Harley-Davidson Inc (HOG.N) said it expects profit margins to rise this year as the U.S. motorcycle maker begins to benefit from a revamp of its factories to allow them to react more quickly to shifts in demand.
The 110-year-old company has been working on upgrading the computer systems at its big factories in York, Pennsylvania, and Kansas City, Missouri, for more than a year. The upgrade will allow it to carry less inventory and sell more of its distinctive chrome-trimmed bikes at full price.
"We are seeing the benefits today," Chief Executive Keith Wandell said of the system, based on SAP AG (SAPG.DE) software.
"There are still some glitches that we work through on a day-to-day, week-to-week basis," Wandell said in a phone interview. "There will certainly be upside in our plants, in terms of our ability to produce."
Harley forecast on Tuesday that 2013 operating margin would rise to between 35.25 percent and 36.25 percent of sales, up from 34.8 percent last year.
Its shares rose about 70 cents, or 1.3 percent, to $53.91 in morning trading on the New York Stock Exchange.
"I like the changes that are being made and in the near term there could be some upside," said Jaime Katz, an analyst at Morningstar in Chicago. "But looking out further into 2014 and beyond, it becomes a little bit harder to capture margin gains and capture market share."
PROFIT SHY OF STREET
The company said profit was $70.6 million, or 31 cents per share, compared with $105.7 million, or 46 cents per share a year ago, when it booked a 22-cent tax benefit related to the 2010 sale of Italian motorcycle operation MV Augusta.
Analysts, on average, had expected Harley to earn 32 cents per share in the quarter, according to Thomson Reuters I/B/E/S.

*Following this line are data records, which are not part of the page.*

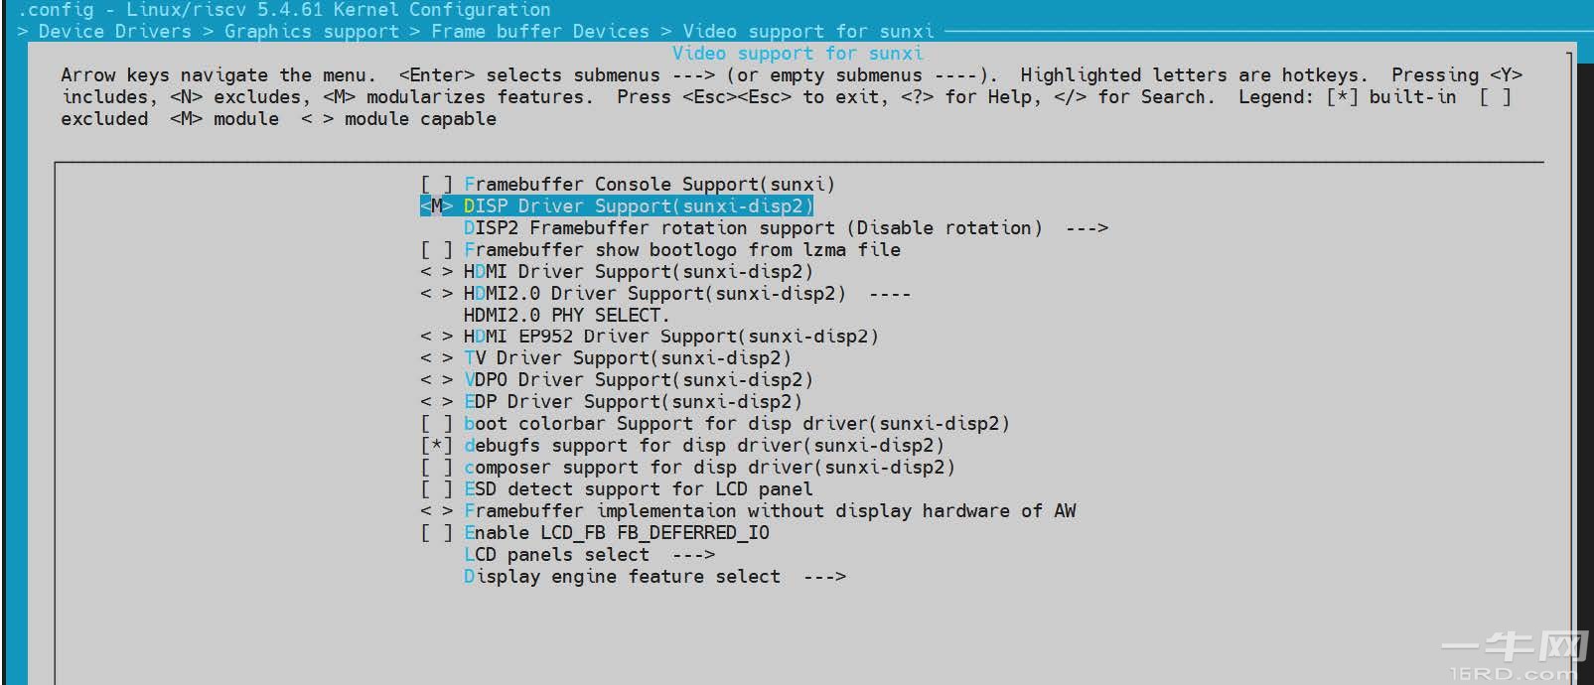Image resolution: width=1594 pixels, height=685 pixels.
Task: Check boot colorbar Support for disp driver
Action: (x=735, y=423)
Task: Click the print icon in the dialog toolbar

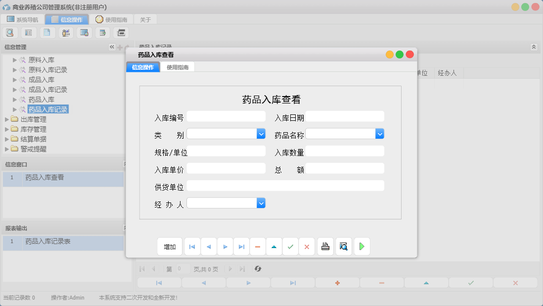Action: point(325,246)
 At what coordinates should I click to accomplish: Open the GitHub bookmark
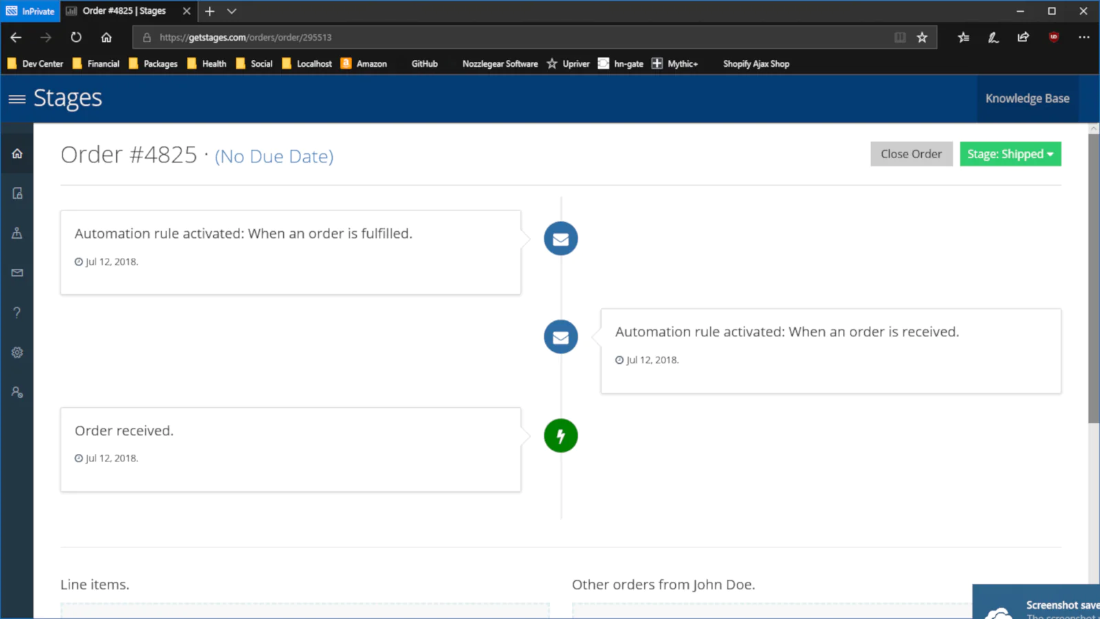pyautogui.click(x=424, y=64)
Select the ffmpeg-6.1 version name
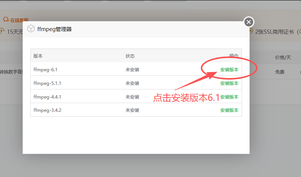301x177 pixels. pos(45,70)
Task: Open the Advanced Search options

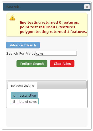Action: point(23,45)
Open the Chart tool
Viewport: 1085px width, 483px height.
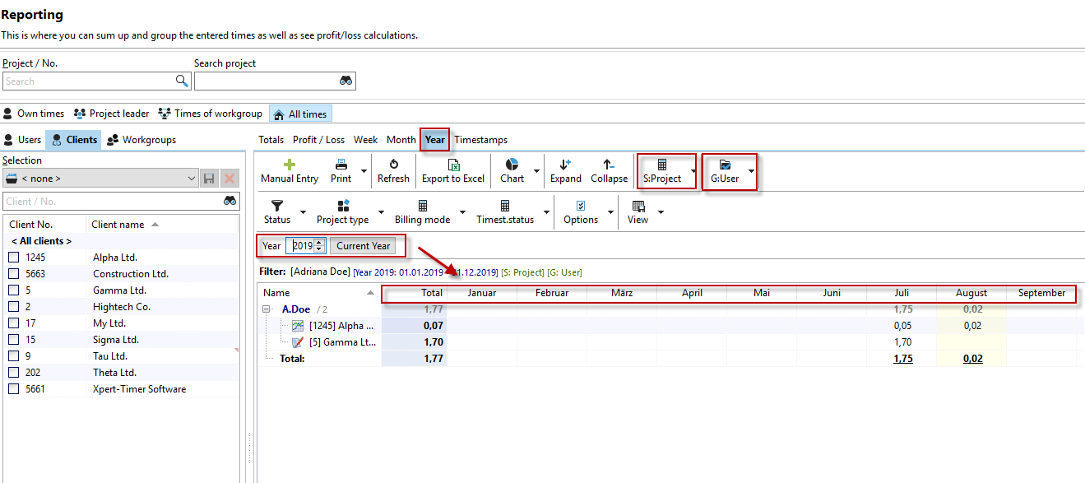[x=512, y=171]
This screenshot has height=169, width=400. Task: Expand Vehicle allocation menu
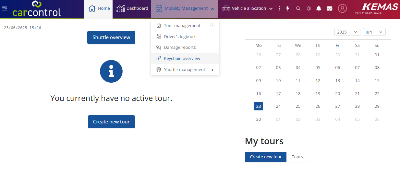point(248,8)
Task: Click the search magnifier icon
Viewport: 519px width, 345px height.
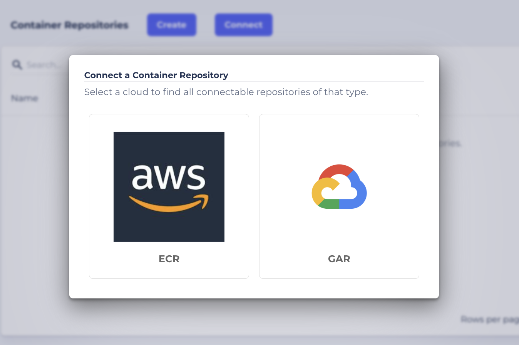Action: 17,64
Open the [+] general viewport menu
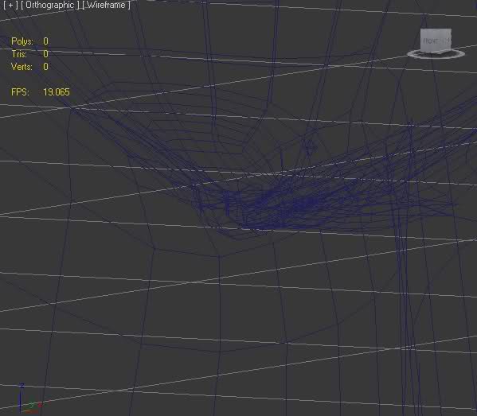 tap(10, 5)
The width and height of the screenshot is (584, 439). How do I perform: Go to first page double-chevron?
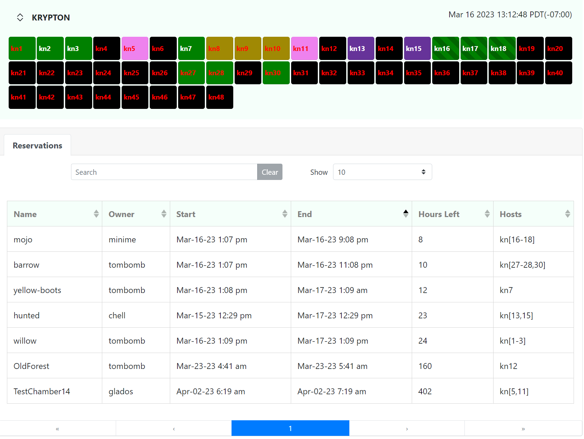pyautogui.click(x=58, y=429)
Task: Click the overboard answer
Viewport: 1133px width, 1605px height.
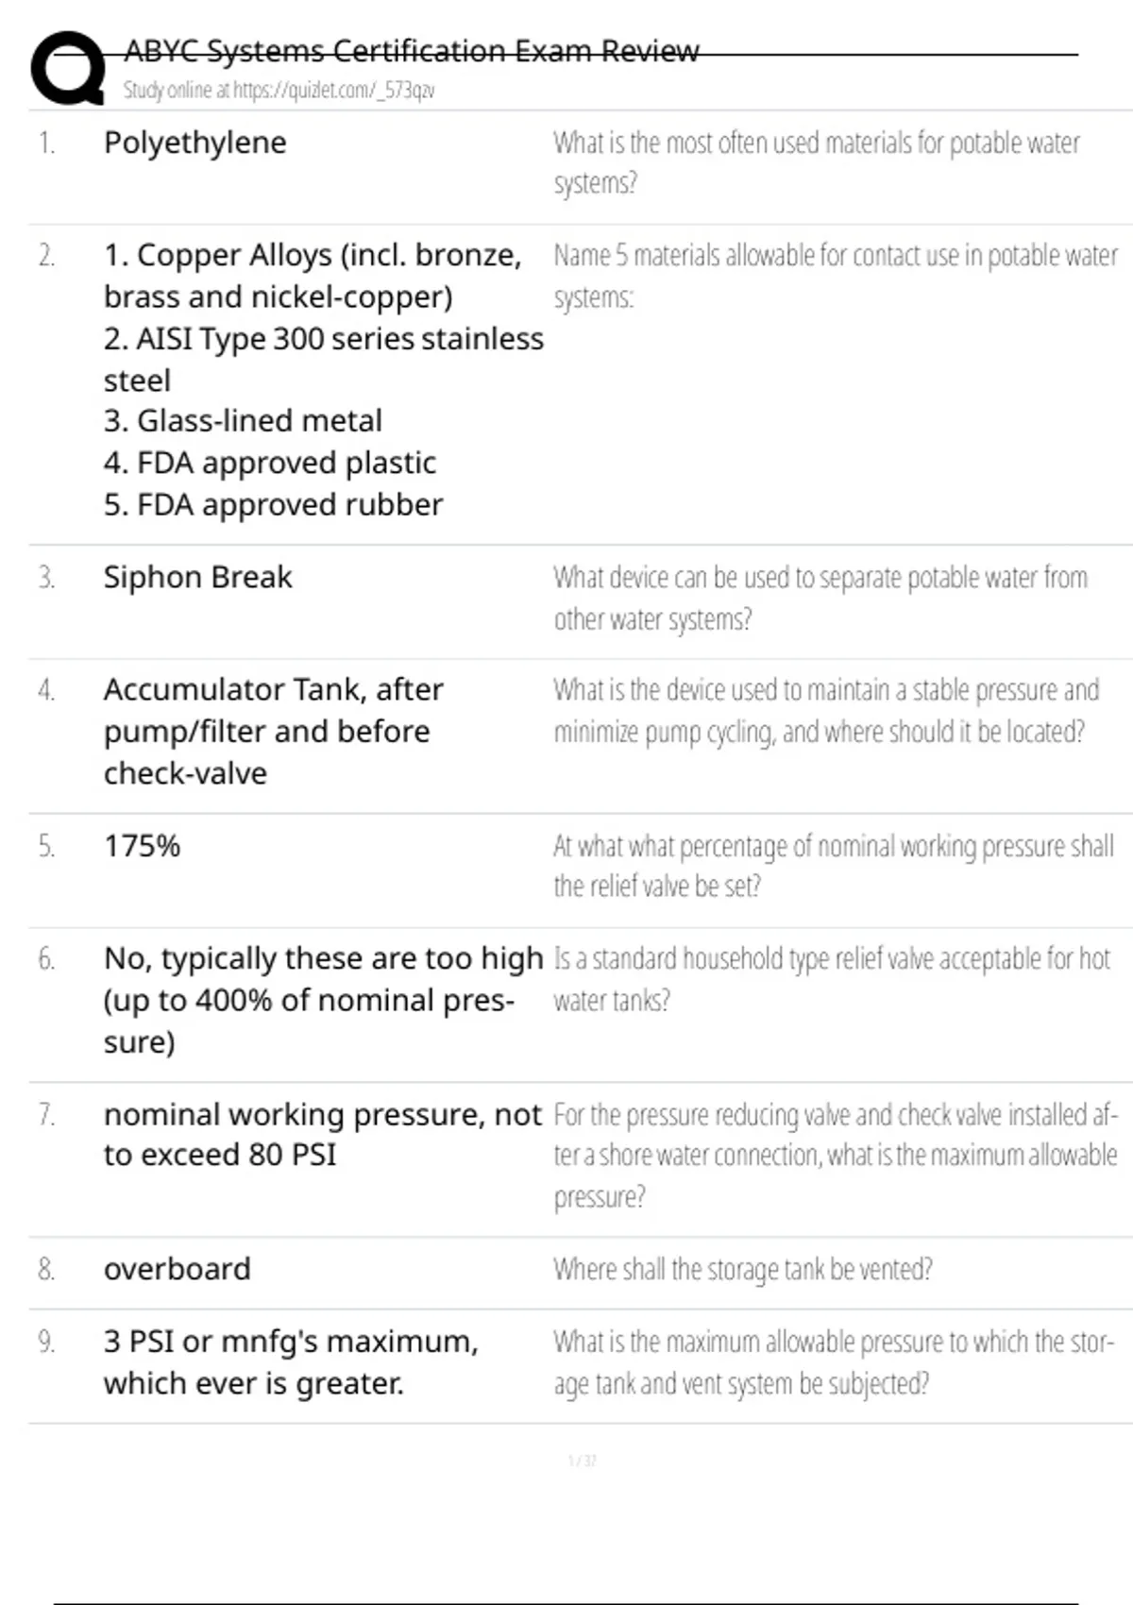Action: 177,1269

Revenue declined 1.5 percent to $1.01 billion from $1.03 billion a year earlier.
Retail sales of motorcycles by Harley's dealers - a measure of end-market demand - rose 8.4 percent in the quarter in the United States, Harley's largest market. Outside the United States, the company saw declines in Canada and Europe, while retail sales rose in Asia and Latin America.
"Given that our European business was down in 2012 and the economic concerns that remain in Europe for the near term, we no longer believe that we will meet our goal of international retail sales exceeding 40 percent of total retail sales by 2014," Chief Financial Officer Jon Olin said on a conference call with analysts.
About 35 percent of Harley's 2012 retail sales were outside the United States.
Milwaukee-based Harley said it expects to ship 4.5 percent to 6.5 percent more motorcycles in 2013 than it did last year, and plans $200 million to $220 million in capital expenditures.
Harley's rivals including Japan's Honda Motor Co (7267.T), Suzuki Motor Corp (7269.T) and Yamaha Motor Co (7272.T), as well as Italy's Ducati, which is owned by Volkswagen AG (VOWG_p.DE).
As of Monday's close, Harley shares have risen about 20 percent over the past year, outpacing the 14 percent rise of the broad Standard & Poor's 500 index .SPX.